PROVIDED PASSAGE
This is also reflected in its genre: it straddles the horror and fantasy genres whilst setting its action in very realistic, everyday scenarios and places which means that its subtle suggestion that angels and demons could be waging war under our noses and we would never be any the wiser. If this film was to have any real societal impact, this would be it: at worst, the idea that good and evil is as a metaphor for the battle within all of us and at best, a metaphor for the struggle that goes on in the world all-around us such as homelessness, prostitution, exploitation and drugs but that we are too blind to really see it happening. If its genre is horror then it could be arguably representative of the horrors that go on every day in our world but that we are either too blind to see or too afraid to acknowledge. Its genre is demonstrated through the repeated images of heaven and hell: the angels, the demons, the biblical references and the theological myths – each add up to produce a religion-driven horror which presents real concepts such as the Catholic belief that a person who commits suicide will go to hell, to lure the viewer into feeling vaguely concerned that this could all be real. However, the poorly animated demons can leave no viewer feeling too concerned and ultimately, the film’s edge is lost in favour for it being more fun than fearful.

SUPPLIED MATERIAL

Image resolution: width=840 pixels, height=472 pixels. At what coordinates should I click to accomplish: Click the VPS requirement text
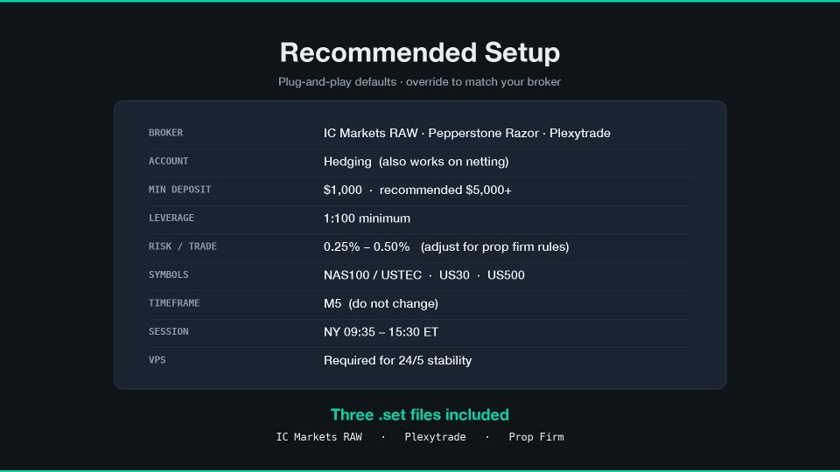pos(397,360)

TASK OBJECTIVE
Can you write the next few sentences of the film analysis about angels and demons in everyday settings, picking up after its last sentence?

FINAL ANSWER
Overall, Constantine is an interesting film which attempts to be more than it actually is. In trying to address religion and theology, it misses some real potential scares. Its plot has so many levels to it that it is easy to become quite indifferent to all of their outcomes – the chemistry between Constantine and Angela, the question of whether Angela’s twin did commit suicide or not, the Mexican man with the Spear of Destiny, whether Satan’s son will succeed, whether Constantine will die of cancer… it is quite complicated and un-necessarily so. Whilst it is an entertaining movie, it lacks in the acting department and ultimately alienates its viewers through its complicated nature. Its direction and editing hints heavily at its comic book roots which is a nice touch but one cannot help but feel that its plot would have been better suited to the ink-drawn pages of a graphic novel rather than as a Hollywood blockbuster. Although it did well at the box office, there has been no sniff of a sequel being lined up – despite the film’s ambiguous ending with regard to the relationship between Constantine and Angela, which suggests that it may have simply just missed its mark.